‘LIES, DAMNED LIES, AND STATISTICS’
services. Above all, he wants the public to demand the provision of more amenities that will tackle poverty rather than weaponise the “poverty capital” claim that is, at best, “an estimate”.
There is also the interesting anecdote of a Briton who asked Fashola if there were banks in Nigeria. He found the question frivolous and uninformed. Fashola took time to explain to the man that Nigeria has over 20 banks, with many of them ranked among the world’s Top 1000 by reputable institutions and publications at various times. The man apologised but explained his question: “I was intrigued by what I read online about the federal government and state governments distributing money in Abuja. Whenever I encounter such a headline, I am left contemplating why states must convene in Abuja… and collect cash. Could this not be facilitated through the banking system?”

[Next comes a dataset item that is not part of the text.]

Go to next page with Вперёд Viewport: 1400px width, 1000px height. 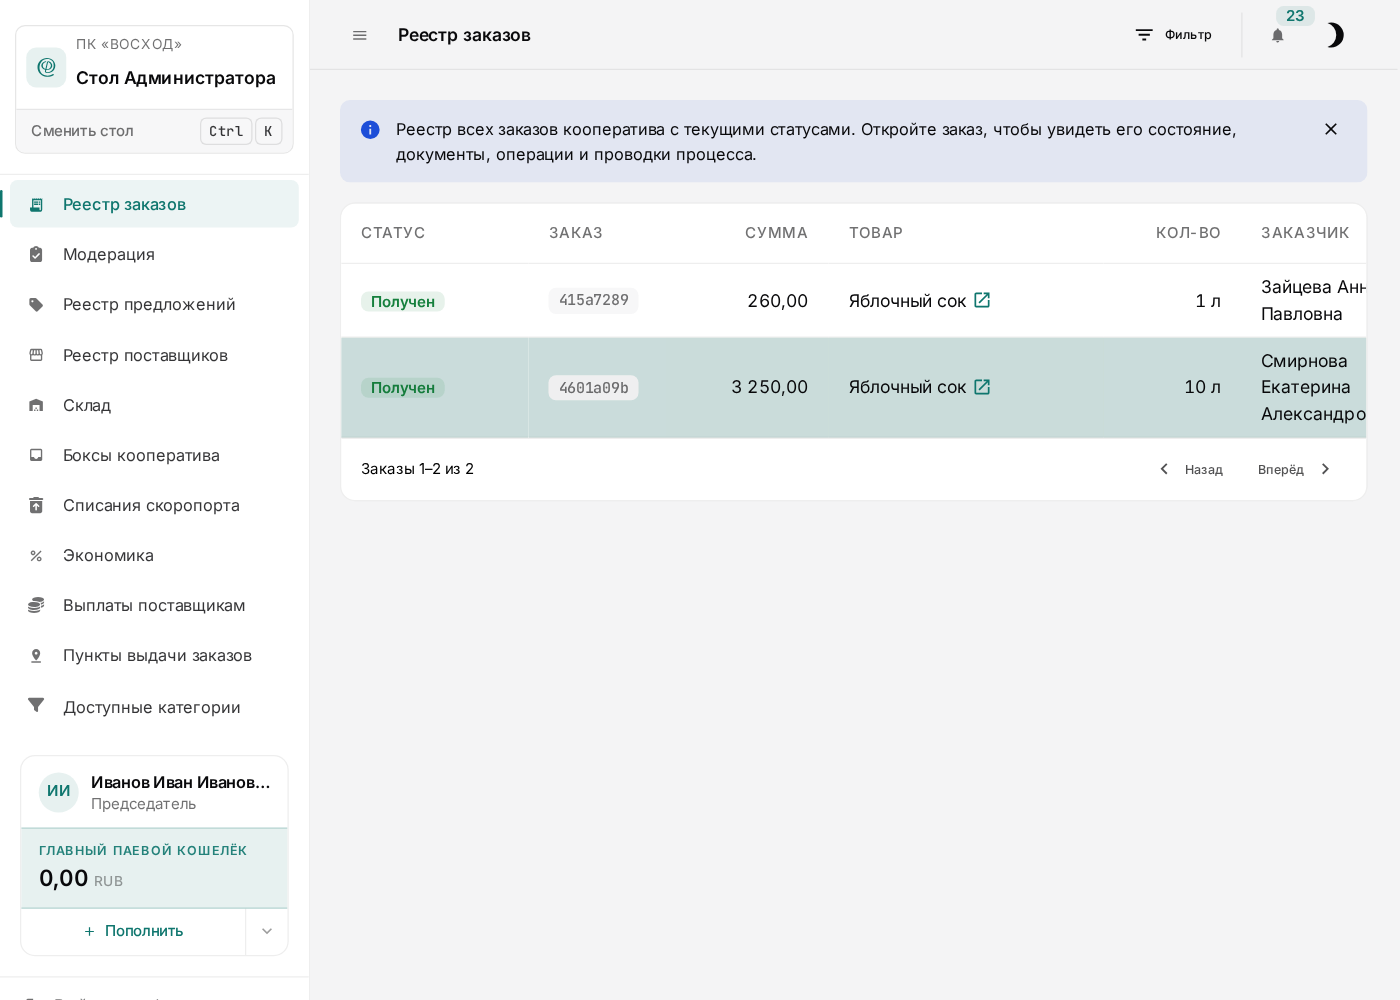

The senior lawyer takes time to explain the revenue allocation mechanisms. The constitution and relevant laws are very clear on the membership of the Federation Account Allocation Committee (FAAC): minister of finance (chair), commissioners of finance of the 36 states, two persons appointed by the president, and accountant general of the federation (AcGF). Governors are not members. Two meetings are convened monthly, the first by the AcGF and accountants general of the 36 states where they receive and verify statements of income from revenue-generating agencies, and the second by the FAAC where metrics are used to calculate the revenue to be shared by the three tiers.
(I would like to quickly insert this here: what the three tiers share at FAAC is “federation” — not “federal” — allocation. The use of the word “federal” is part of what distorts debates on our nationhood. Using the word “federal” allocation suggests that the money is coming from the “federal” government to the states and councils. This is incorrect. The money belongs to the federation, and federal government is just a tier of the federation. The constitution mandates that all revenues collected on behalf of the federation be paid into the consolidated revenue fund (CRF) from where they are shared by the three tiers. This little detail is sometimes lost in public discourse.)

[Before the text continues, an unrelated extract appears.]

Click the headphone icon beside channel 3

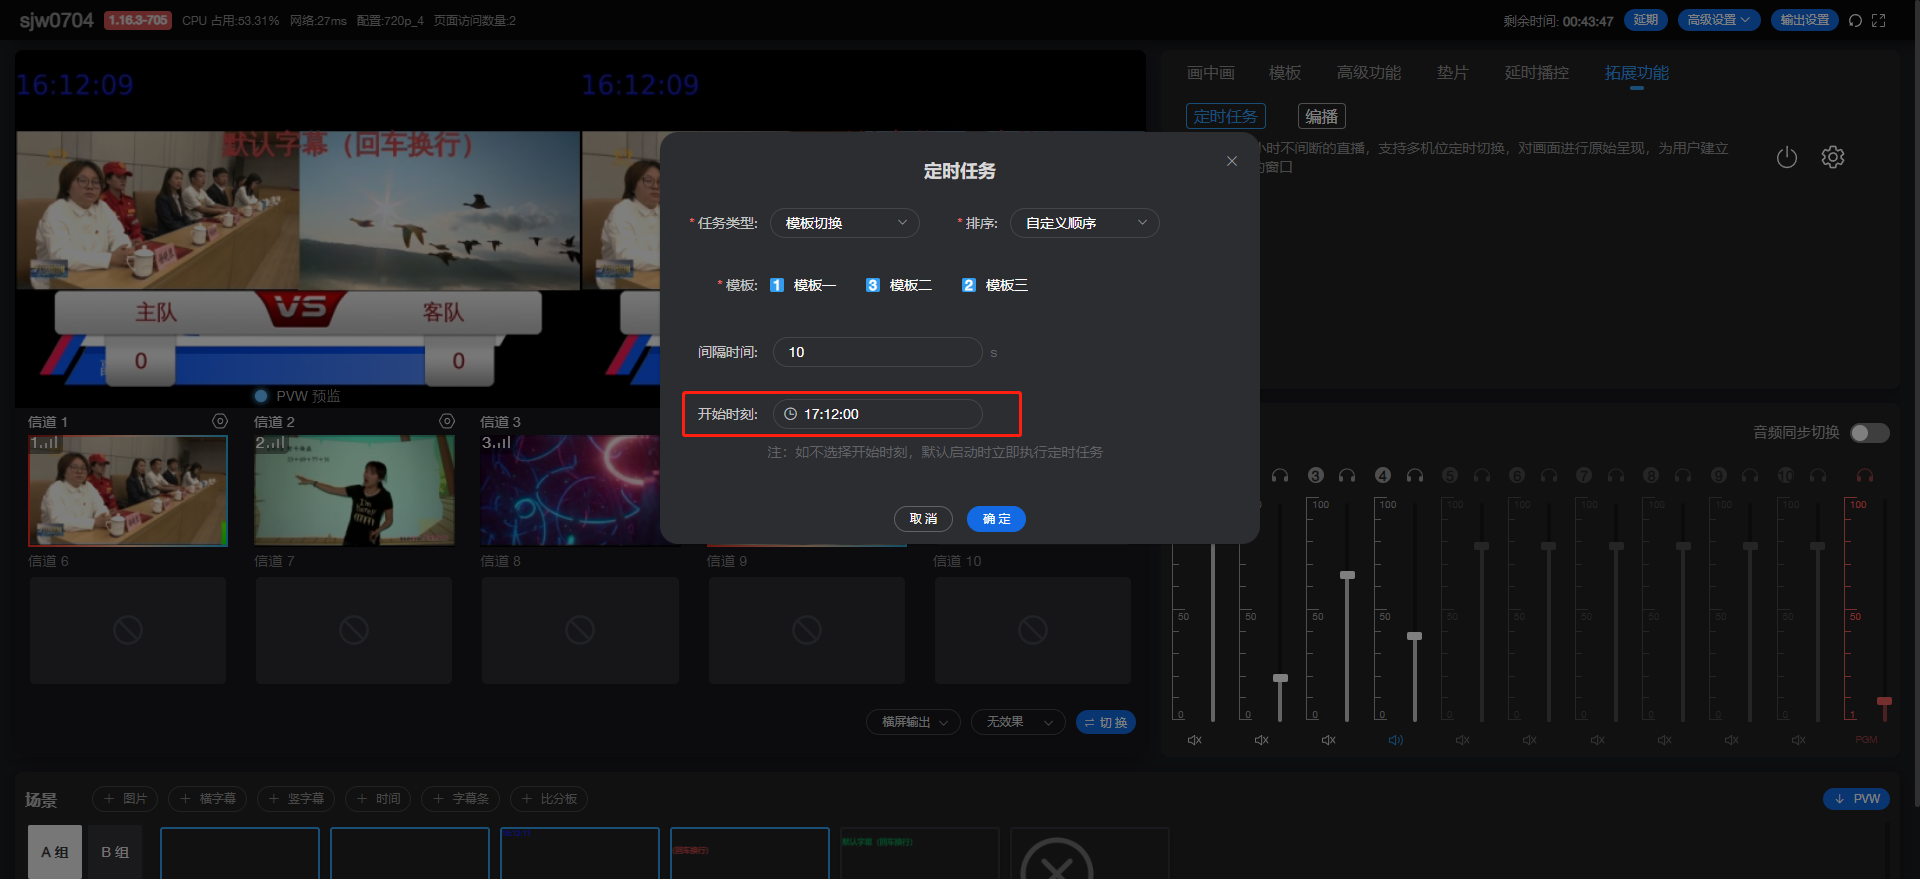pyautogui.click(x=1347, y=476)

There are several stimulating essays for those who are sincerely interested in discussing Nigeria’s development trajectory. We are fond of saying Nigeria produces only 4,000MW to power a $448 billion economy. Fashola thinks we are missing something. South Africa with 58,000MW has a lower GDP of $351 billion. This is not adding up. “By accepting the erroneous figure of 4,000MW, we have overlooked the substantial amount of electricity generated by solar power, industrial and individual diesel generators and independent power producers across the country,” he asserts. Chief Adebayo Adelabu, the minister of power, recently said Nigeria gets an additional 40,000MW from generators.
What is Fashola’s point, though? He believes off-grid power is usually discounted but it is valuable. He lists the power projects executed in Lagos state when he was governor. They are off-grid but their outputs outstrip actual generation in The Gambia. He also lists the off-grid projects he inaugurated across the country when he was minister of power. The Rural Electrification Agency (REA), owned by the federal government, is undertaking solar projects in rural areas across the country but the outputs are not included in the assessment of total Nigeria’s power supply. Basically, Fashola is saying we use incomplete data in making categorical statements on power supply and GDP in Nigeria.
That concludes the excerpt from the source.